# [PROBLEMS AND TASKS]
A – Translate the sentence "Most days I struggle to write." from the blog post on writing and fear into Spanish.
B – In the listing, switch "Task" to "Goal" on the lines running from the line that holds "Task: Click the lower node's connector dot" through the end of the listing, with both ends included. Reproduce only those lines, with the pictures left out.

** Start of TEXT BLOCK **

4.27.2011

A paralyzing Writer Wednesday.







Most days I struggle to write.

Why?

Sometimes I've got writer's block.

I'm busy with church activities.

I'm busy cleaning. (ha!)

Because I'm simply feeling lazy and would rather spend all day watching House Hunters or Gilmore Girls.

Sometimes I actually manage to park myself in front of the laptop with the document open, my fingers assuming the position, and still I struggle.

Why?

No matter what amazingly brilliant excuse I've got going, at the root of it is fear. Despite people telling me that I'm a good writer or going out of their way to cheer me on, I struggle.

I'm sure it's typical writer behavior, but I'm often paralyzed by it.

I constantly joke about how lazy I am, but here's the thing. If I knew for sure that I'd finish one or both of these manuscripts, that I'd be published and successful, well, I'd probably have to be pried from that laptop every single night in order to get any sleep. I'd lose 20 pounds from not eating. The apartment would look like Katrina blew through. I'd forget what day it was.

I'm actually not lazy at all. I'm just paralyzed.

This post is going in an entirely different direction than I meant for it to go. Originally I was planning on posting some of my favorite quotes that help to motivate me as a writer, but I think I'll save those for another day and just end with this one, since it fits:

“Our deepest fear is not that we are inadequate. Our deepest fear is that we are powerful beyond measure. It is our light, not our darkness that most frightens us. We ask ourselves, Who am I to be brilliant, gorgeous, talented, fabulous? Actually, who are you not to be? You are a child of God. Your playing small does not serve the world. There is nothing enlightened about shrinking so that other people won't feel insecure around you. We are all meant to shine, as children do. We were born to make manifest the glory of God that is within us. It's not just in some of us; it's in everyone. And as we let our own light shine, we unconsciously give other people permission to do the same. As we are liberated from our own fear, our presence automatically liberates others.”

** End of TEXT BLOCK **
** Start of RECORDS **

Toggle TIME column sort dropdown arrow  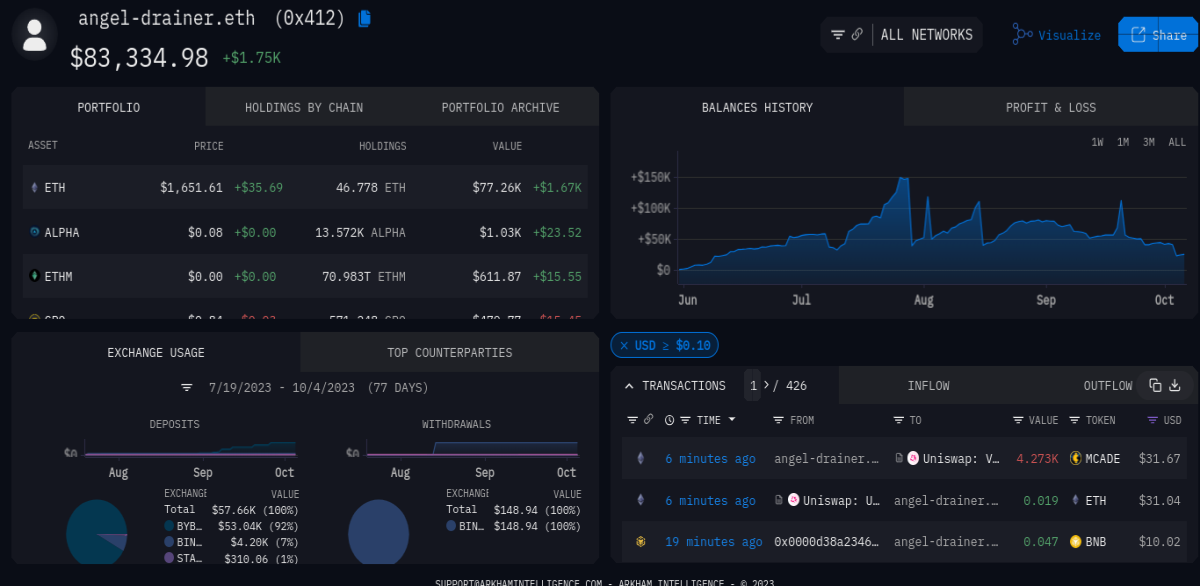[x=732, y=420]
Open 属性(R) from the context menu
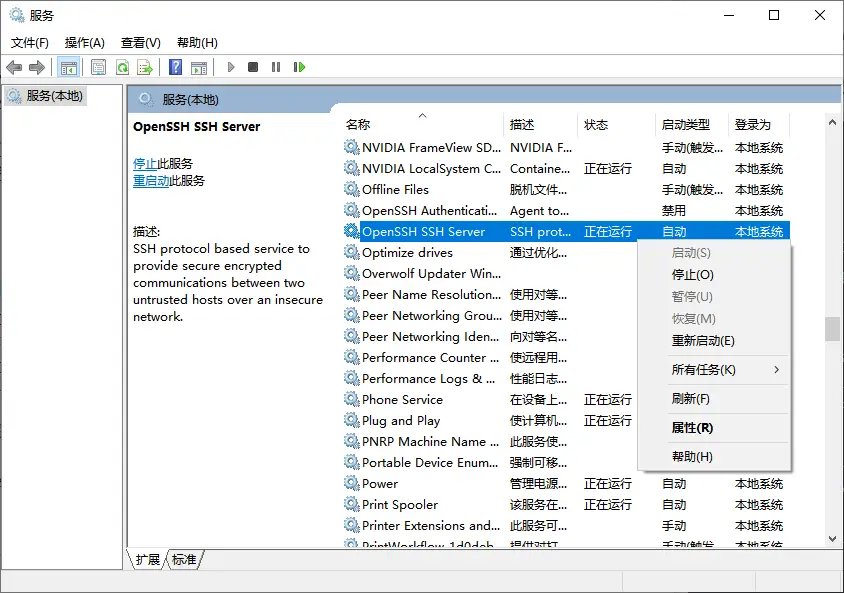Viewport: 844px width, 593px height. 692,428
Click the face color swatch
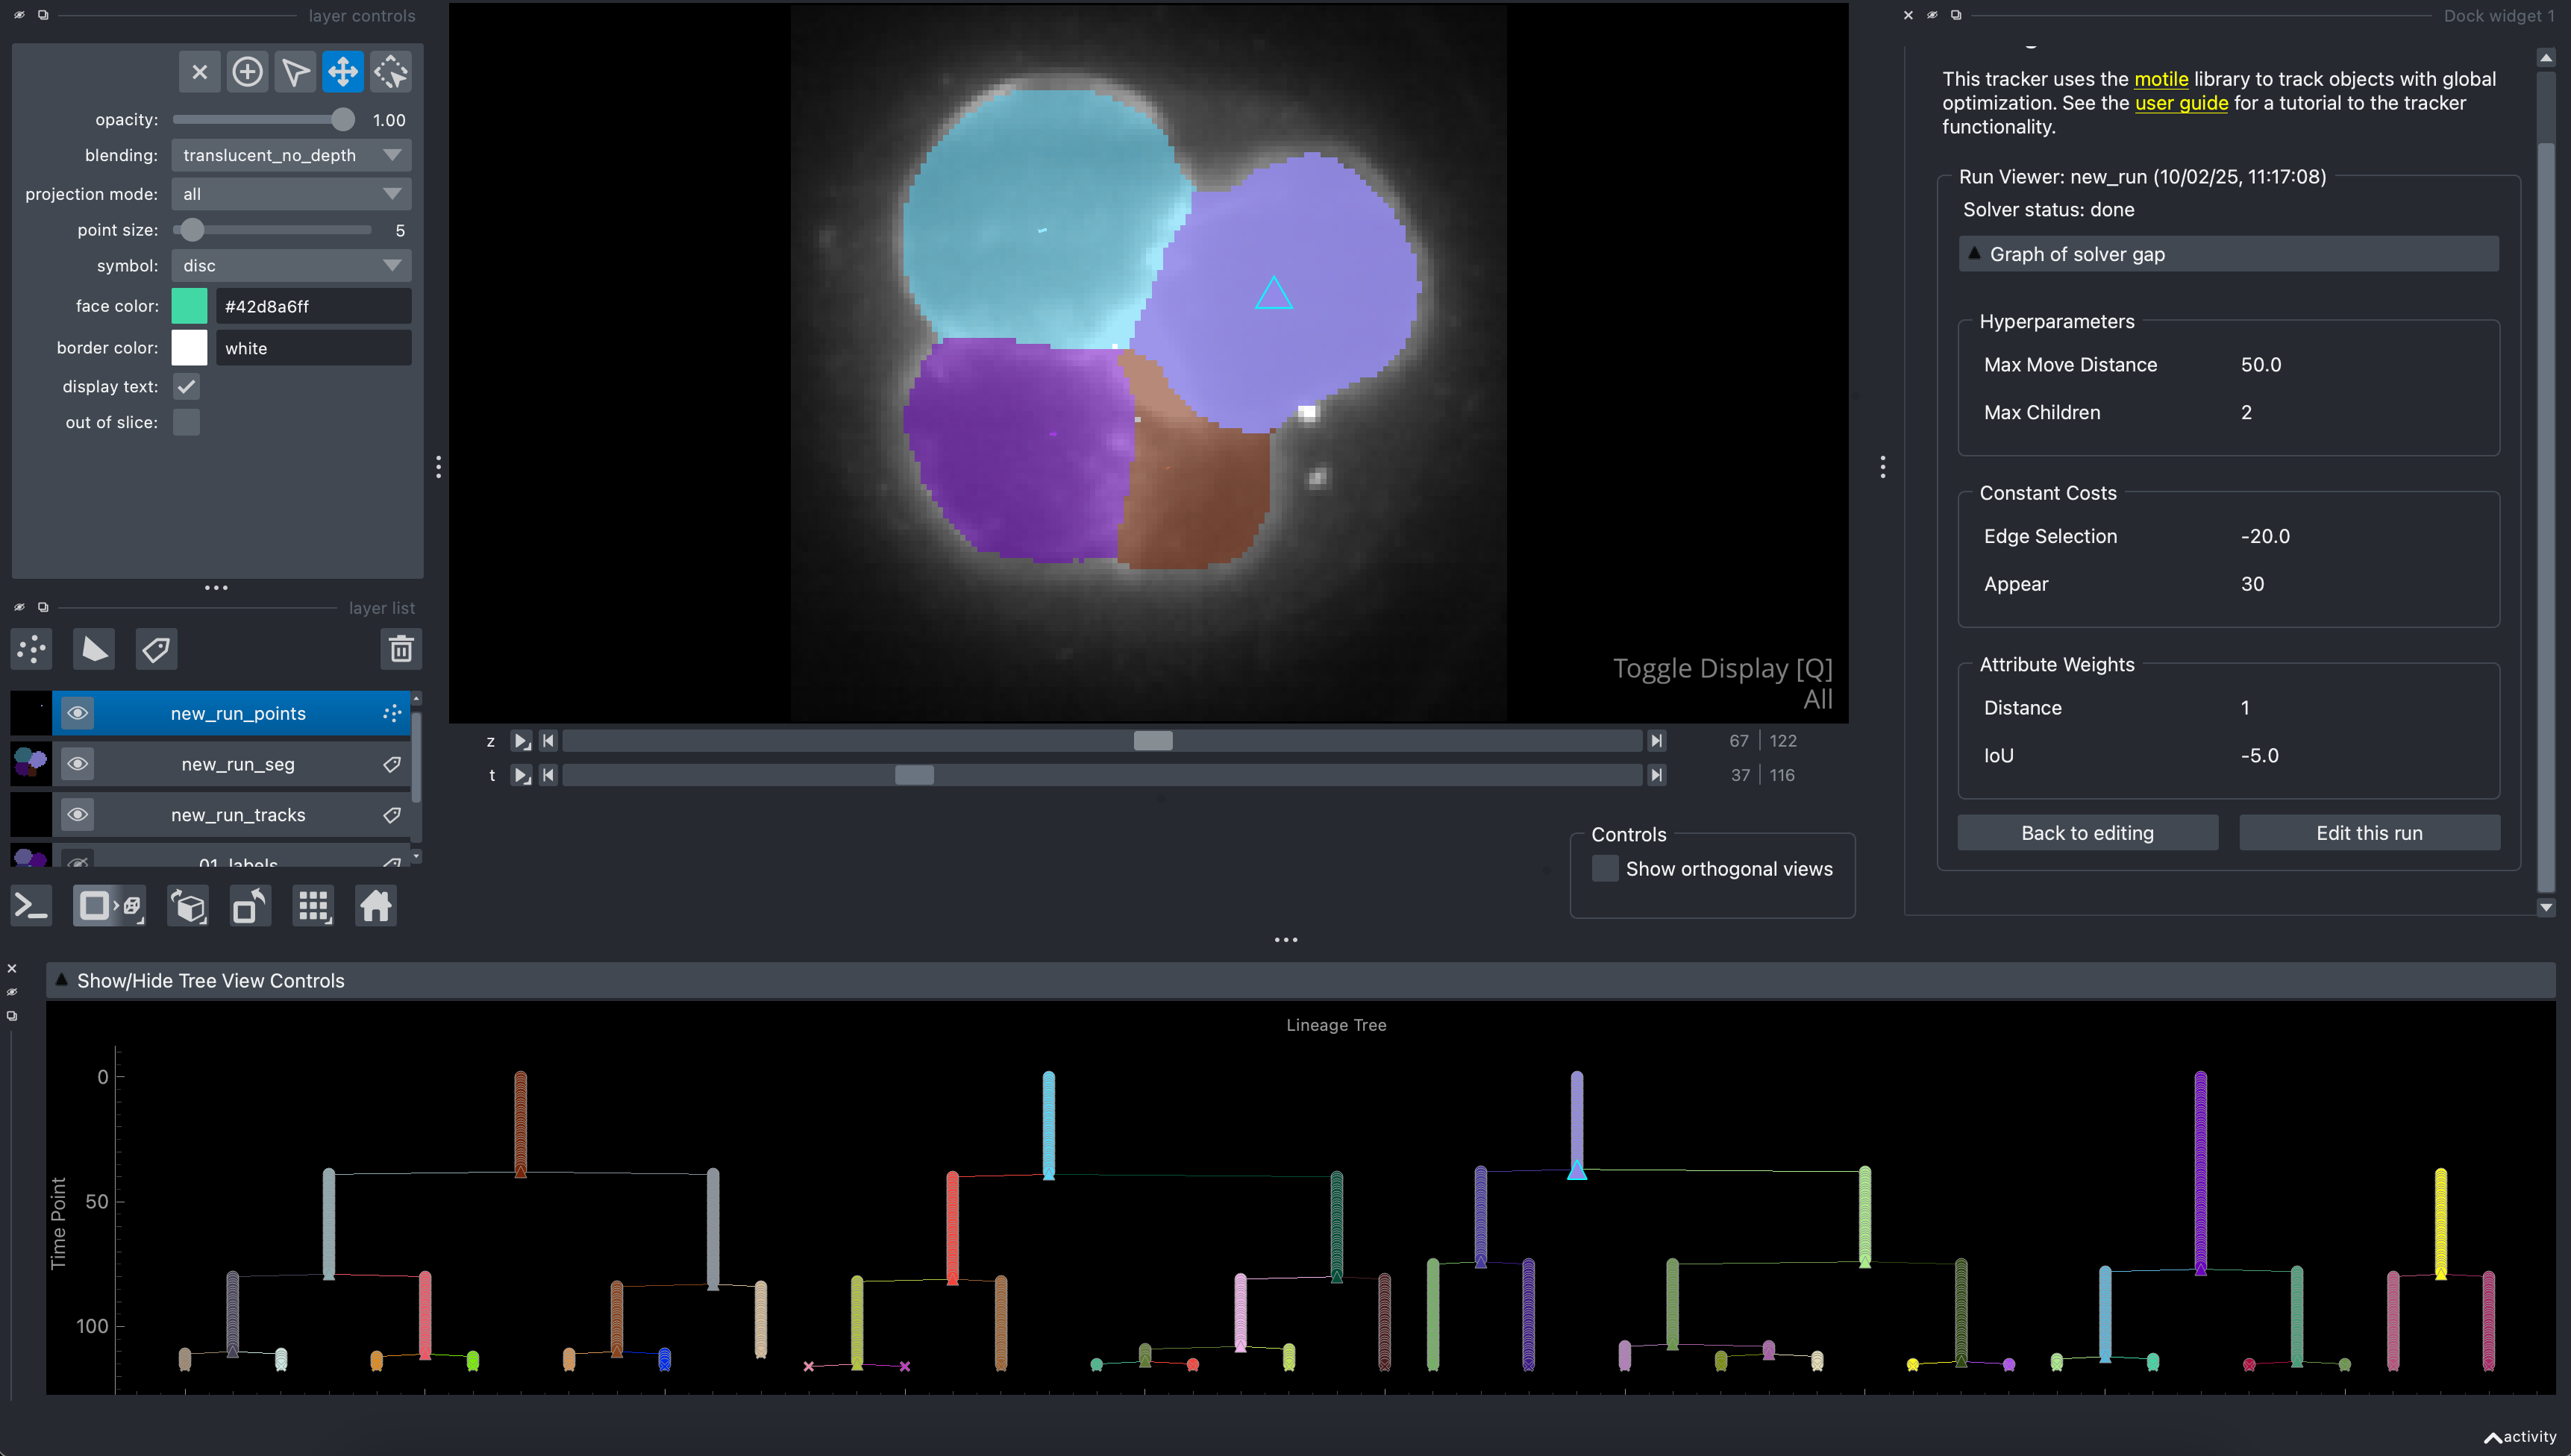This screenshot has width=2571, height=1456. pos(189,306)
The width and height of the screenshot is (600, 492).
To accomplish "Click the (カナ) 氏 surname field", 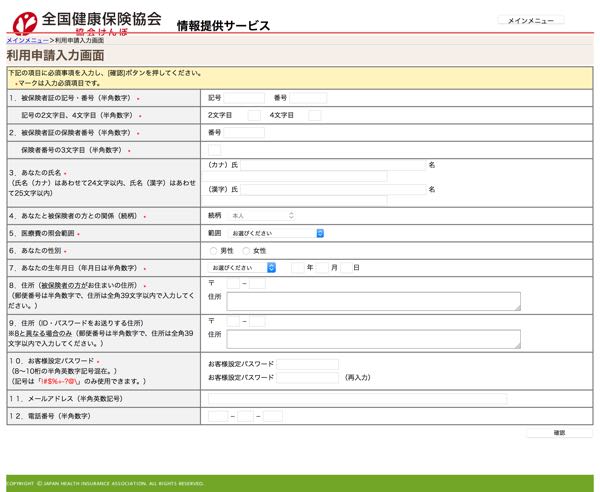I will pos(333,164).
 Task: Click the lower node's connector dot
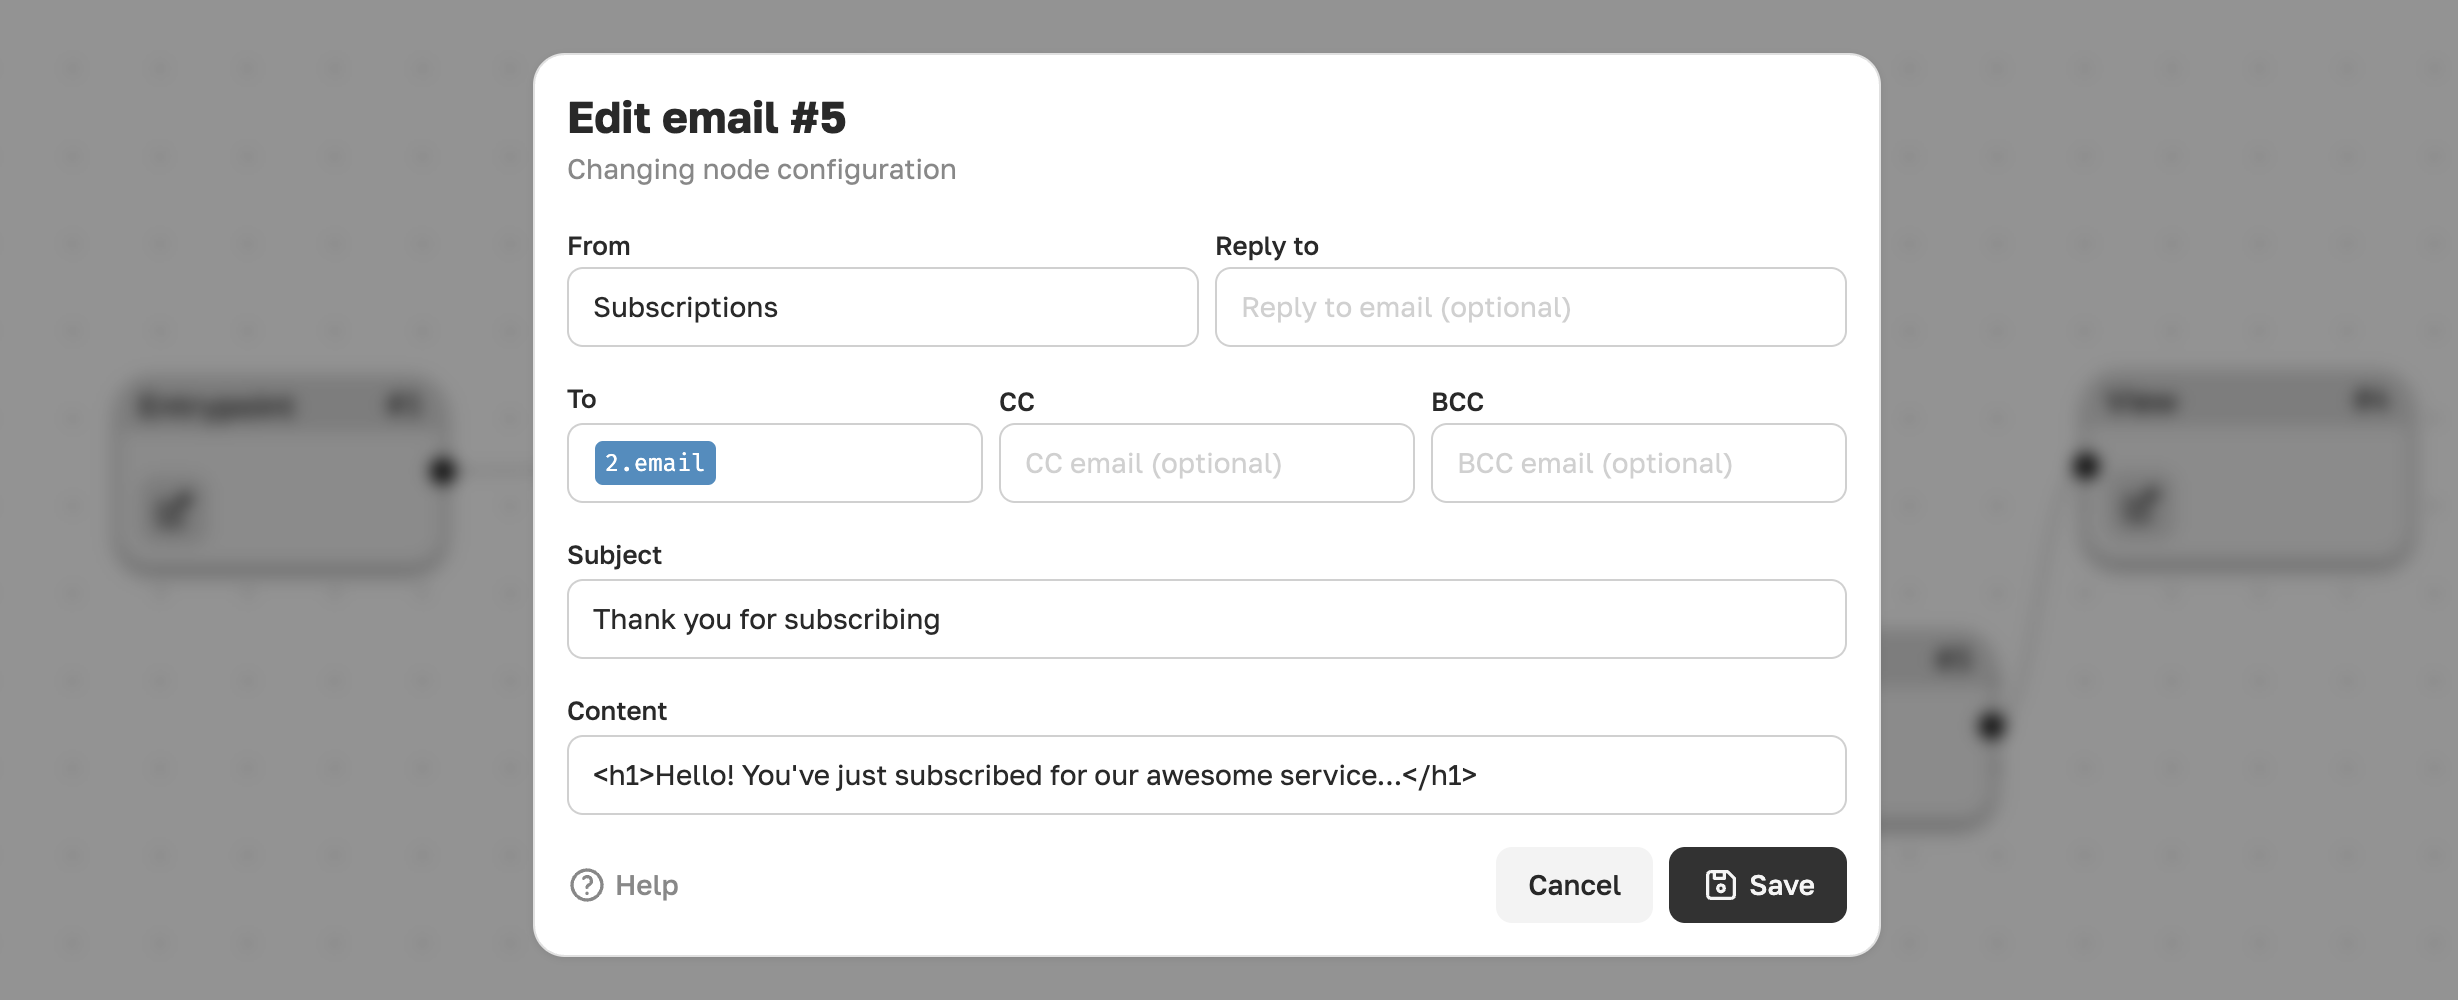[1991, 725]
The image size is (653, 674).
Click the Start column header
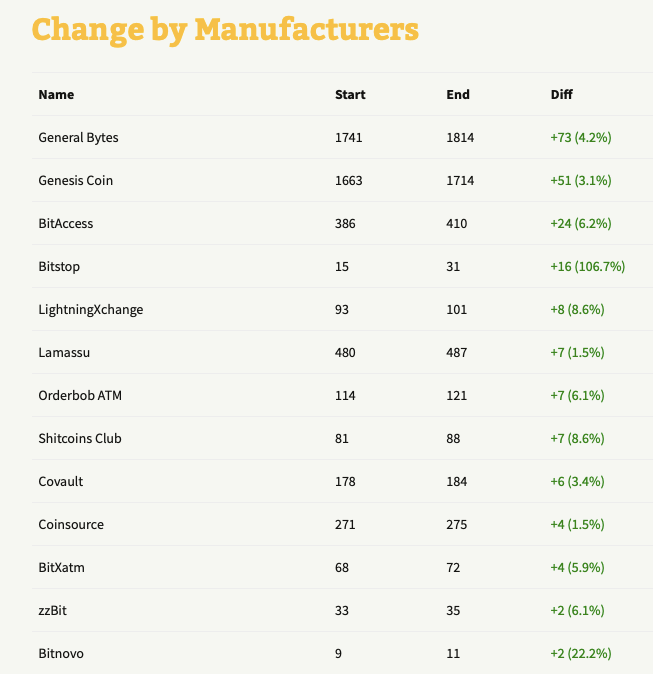click(350, 95)
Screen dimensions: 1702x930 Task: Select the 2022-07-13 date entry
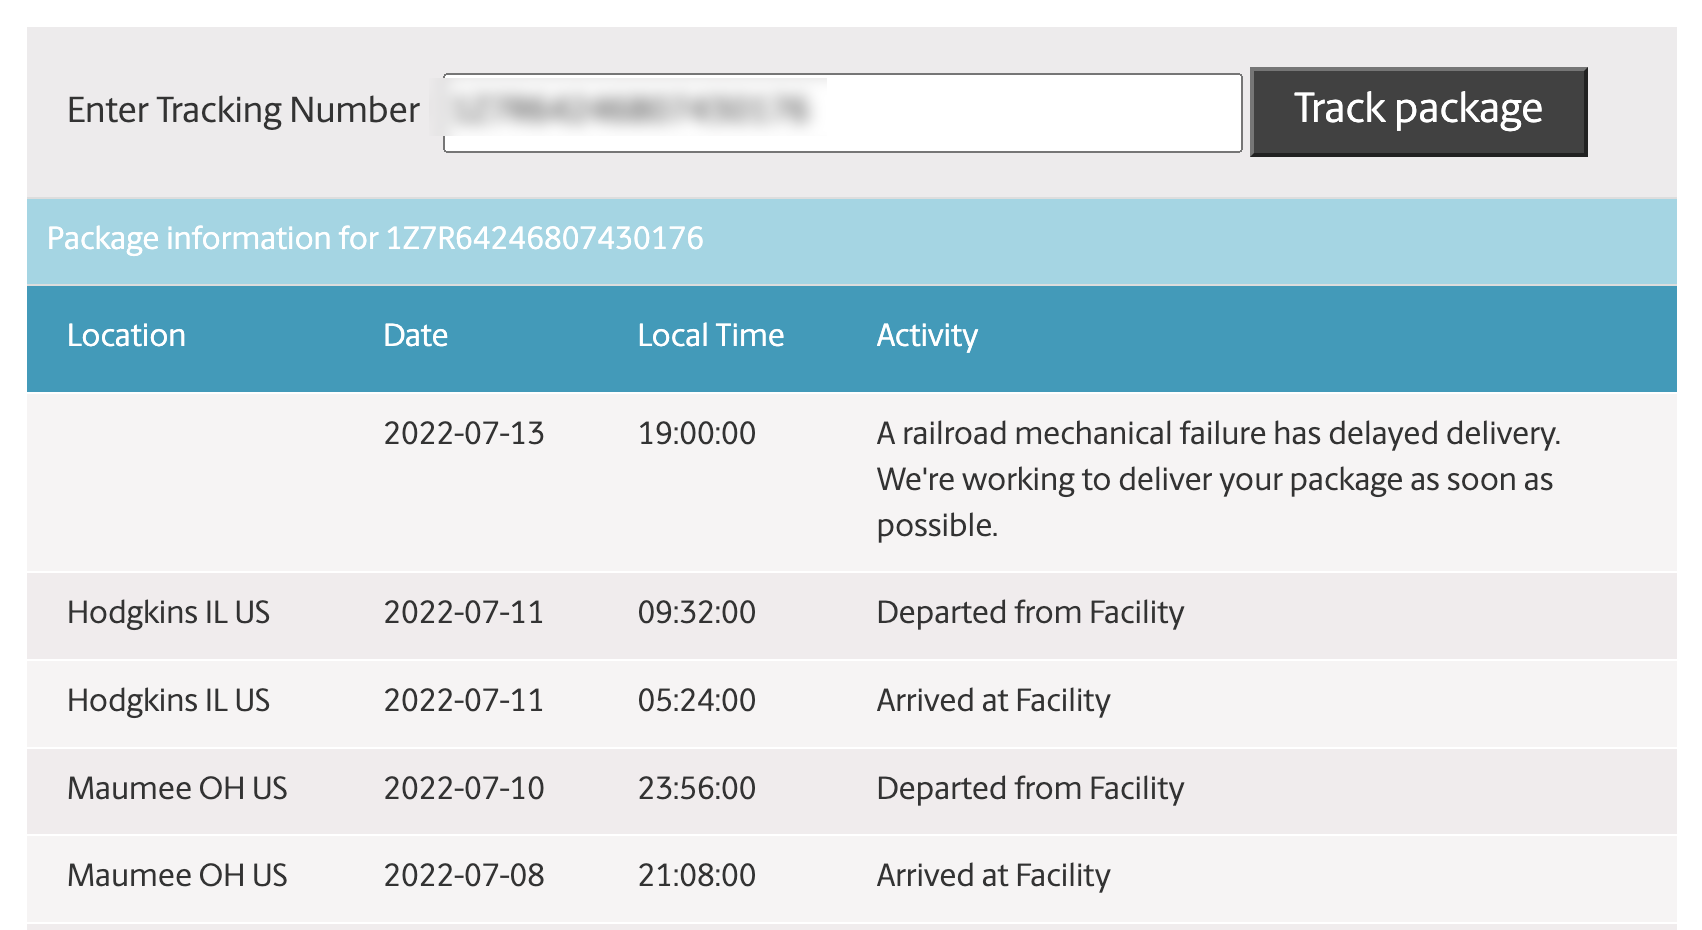coord(463,434)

** End of RECORDS **

# [EXERCISE RESULTS]
A – La mayoría de los días me cuesta escribir.

B –
 Goal: Click the lower node's connector dot
[1991, 725]
The image size is (653, 674).
Click the Start column header
click(350, 95)
Screen dimensions: 1702x930 Goal: Select the 2022-07-13 date entry
coord(463,434)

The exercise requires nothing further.